Alongside, they did about 40 static tests to see how the machine works under hot-fire conditions — especially the gimbal mechanism that ensures the stability of the rocket. In the end, the flight that took the rocket to a height of 6 km and let it fall into the sea 2 km from the launch pad was a success. “Very few rockets have had success in its maiden flight,” Chakravarthy told quantum.
True, Agnikul launch was aborted thrice — twice shortly before the planned lift-off, but those aborted launches only demonstrated that the Automated Launch System was robust and could catch any bugs.
The rocking rocket
A few points about the rocket must be kept in mind.
First, it was India’s first rocket that was powered by liquid fuel in the core. All the ISRO rockets have solid fuel in the core, though the strap-on rockets (those little ones that cling to the sides of the main rocket at the bottom) were liquid-fuel fired. Incidentally, the Agnibaan is also designed to be fitted with strap-ons, when heavy payloads ask for it. Second, it was for the first time in India that a semi-cryogenic engine was used — ATF (fuel) at ambient temperature and liquid oxygen (oxidiser) in cryogenic condition. This meant that the fuel loading had to begin only 3 hours before the lift-off.
Third, what flew on June 1 was not the full 2-stage rocket, but the top half of it with a single engine. The full rocket, with a cluster of 4-7 engines in the lower stage, would be test-launched later. Fourth, it was also the first private rocket that was controlled during the entire flight — its velocity, attitude and position fully telemetered, and could be destroyed by a person on the ground if it went awry. The other rocket start-up, Skyroot Aerospace, test-flew its rocket in November 2022, but it was a sounding rocket that just went up and came down. (This is not to say that Skyroot’s vehicle is inferior to Agnikul’s or Skyroot lags in technology—different companies adopt different pathways for developing a vehicle.)

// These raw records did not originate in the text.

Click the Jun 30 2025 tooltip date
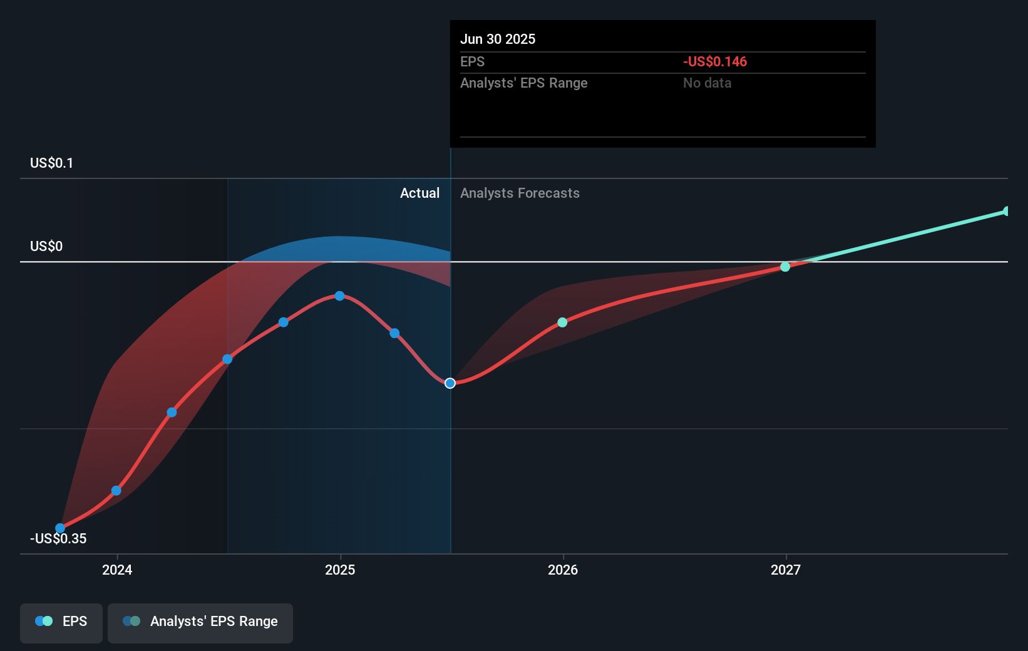(498, 39)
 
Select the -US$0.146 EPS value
(714, 61)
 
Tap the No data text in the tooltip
(707, 83)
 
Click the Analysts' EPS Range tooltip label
(523, 83)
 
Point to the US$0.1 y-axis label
(51, 163)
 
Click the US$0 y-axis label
(46, 246)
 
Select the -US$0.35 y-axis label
(58, 538)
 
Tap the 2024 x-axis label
(117, 570)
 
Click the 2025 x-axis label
(340, 570)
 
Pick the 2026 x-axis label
(563, 570)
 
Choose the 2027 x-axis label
(786, 570)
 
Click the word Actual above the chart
(419, 193)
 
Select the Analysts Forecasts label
(520, 193)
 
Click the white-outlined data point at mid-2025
(450, 383)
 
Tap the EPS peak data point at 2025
(339, 295)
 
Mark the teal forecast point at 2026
(562, 322)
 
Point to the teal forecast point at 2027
(785, 267)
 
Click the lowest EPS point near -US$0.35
(60, 528)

Extreme caution marked the making of the rocket. First, it was powered for a thrust of 1.1, which meant that the thrust was just a little more than its weight — as such, the rocket didn’t shoot-off into the skies but ascended slowly. More thrust would have meant burning more fuel at the launch pad. Also, for design simplicity, it was an un-throttled engine — no throttle to adjust the thrust by controlling the flow of the fuel and the oxidiser into the combustion chamber.

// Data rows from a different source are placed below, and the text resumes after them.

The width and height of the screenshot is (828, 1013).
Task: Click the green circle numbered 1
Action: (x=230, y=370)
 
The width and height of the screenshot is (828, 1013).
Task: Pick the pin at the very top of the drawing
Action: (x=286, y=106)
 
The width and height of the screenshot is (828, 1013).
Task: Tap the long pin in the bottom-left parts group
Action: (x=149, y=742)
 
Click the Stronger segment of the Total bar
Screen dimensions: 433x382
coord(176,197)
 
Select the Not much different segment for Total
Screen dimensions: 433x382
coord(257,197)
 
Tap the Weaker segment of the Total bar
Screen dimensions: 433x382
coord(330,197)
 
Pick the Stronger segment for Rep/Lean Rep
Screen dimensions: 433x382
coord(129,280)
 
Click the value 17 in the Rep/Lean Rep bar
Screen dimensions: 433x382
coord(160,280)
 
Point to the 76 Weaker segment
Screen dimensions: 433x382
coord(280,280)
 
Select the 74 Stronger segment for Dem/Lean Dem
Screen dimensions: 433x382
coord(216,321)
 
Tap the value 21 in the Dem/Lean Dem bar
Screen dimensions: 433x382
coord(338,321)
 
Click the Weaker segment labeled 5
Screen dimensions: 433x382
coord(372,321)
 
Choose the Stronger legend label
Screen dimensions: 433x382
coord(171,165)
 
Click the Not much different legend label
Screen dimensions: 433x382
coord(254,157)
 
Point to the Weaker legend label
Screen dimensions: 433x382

Second, the launch sequence was so designed that ignition would happen 7 seconds before lift-off and while it would take only two seconds for enough pressure to build up inside the combustion chamber, the vehicle waited for a full five seconds before leaving the ground.
The next steps for Agnikul is to build the full, two-stage vehicle and demonstrate stage-separation, on the ground. Chakravarthy believes the company would be able to come to this point in nine months.